Di seluruh Thailand, total 20 orang dilaporkan tewas, yang terdiri dari 13 warga sipil dan tujuh tentara. Di Kamboja, jumlah korban jiwa mencapai 13 orang, termasuk lima tentara dan delapan warga sipil.


Lebih dari 200.000 orang telah dievakuasi dari wilayah perbatasan kedua negara. Di sebuah kuil di Distrik Non Khun, Sisaket, para pejabat pemerintah mengunjungi warga yang terpaksa meninggalkan rumah mereka.

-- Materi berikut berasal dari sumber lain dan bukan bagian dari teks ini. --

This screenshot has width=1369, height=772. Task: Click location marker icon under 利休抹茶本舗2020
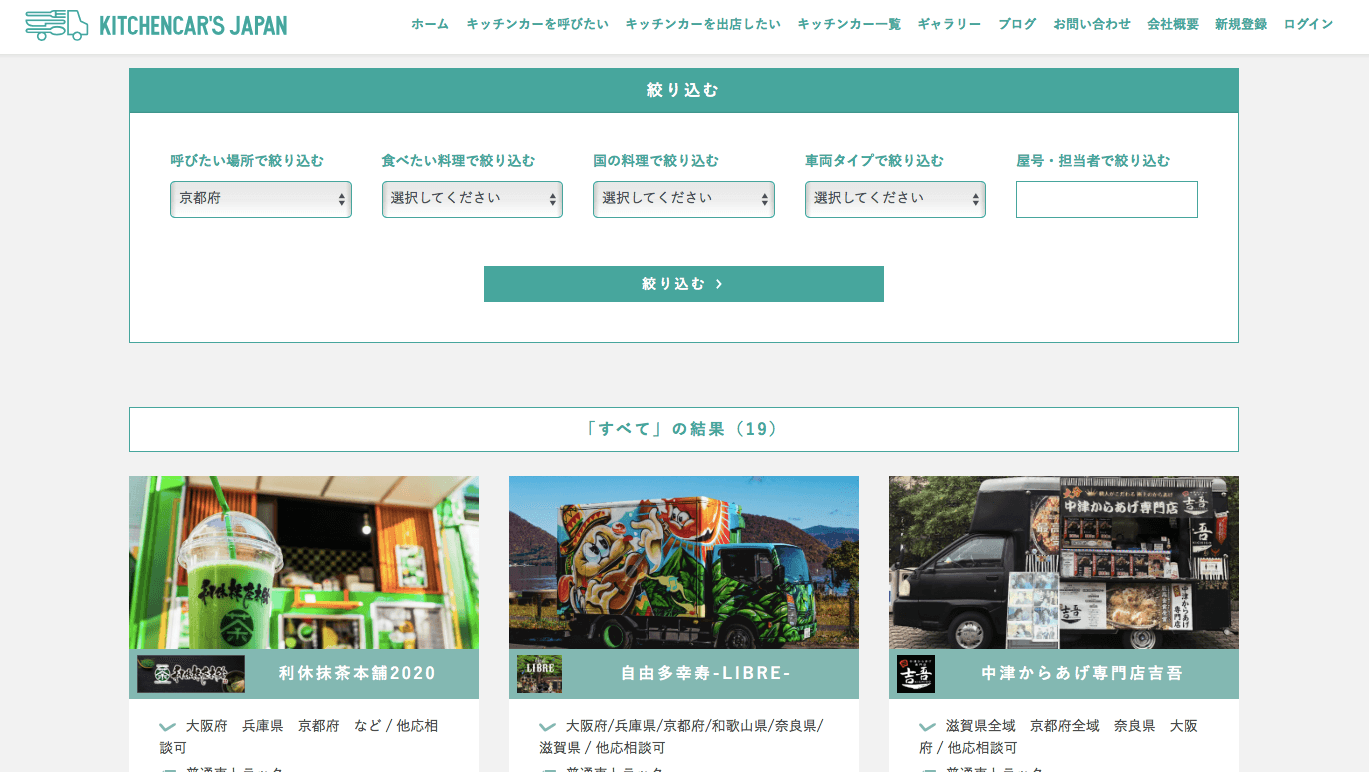coord(167,727)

Melalui pengeras suara, mereka mengimbau agar keselamatan menjadi prioritas utama dan menyampaikan belasungkawa kepada keluarga yang kehilangan orang tercinta, serta mengumumkan bahwa santunan akan diberikan, meskipun mereka menyadari bahwa tidak ada jumlah uang yang dapat menggantikan kehilangan yang dialami.


Akibat dari Hun Sen?


Warga yang tinggal di daerah perbatasan pernah mengalami konflik pada tahun 2008 dan 2011. Namun, mereka mengungkapkan bahwa situasi kali ini tidak pernah seburuk sebelumnya.


"Kali ini seperti tak kunjung berhenti," ungkap Prasit Saopa, seorang petani berusia 52 tahun yang terlihat duduk di luar kuil.


Saat melarikan diri dari rumah, Prasit tidak membawa barang apa pun karena keluarganya berpikir mereka hanya akan mengungsi sementara, seperti yang pernah terjadi sebelumnya.


Pada hari Jumat, 25 Juli, Prasit memberanikan diri untuk kembali ke rumahnya demi mengambil barang-barang penting dan sempat berlindung di sebuah bunker yang ada di tengah jalan.


Suasana di kampung halamannya terasa sepi dan menyeramkan, layaknya kota hantu, kecuali dentuman meriam yang terus menggema.


Meskipun desa tempat Prasit tinggal belum mengalami serangan langsung, sekitar 20 pohon karet di ladang terdekat telah rusak, dan sebuah rumah di desa sebelah, yang berjarak sekitar 500 meter, telah hancur.


Prasit berharap militer Thailand dapat mengambil tindakan tegas untuk "membersihkan" pasukan Kamboja dari wilayah perbatasan. Namun, ia menegaskan bahwa kemarahannya tidak ditujukan kepada rakyat Kamboja.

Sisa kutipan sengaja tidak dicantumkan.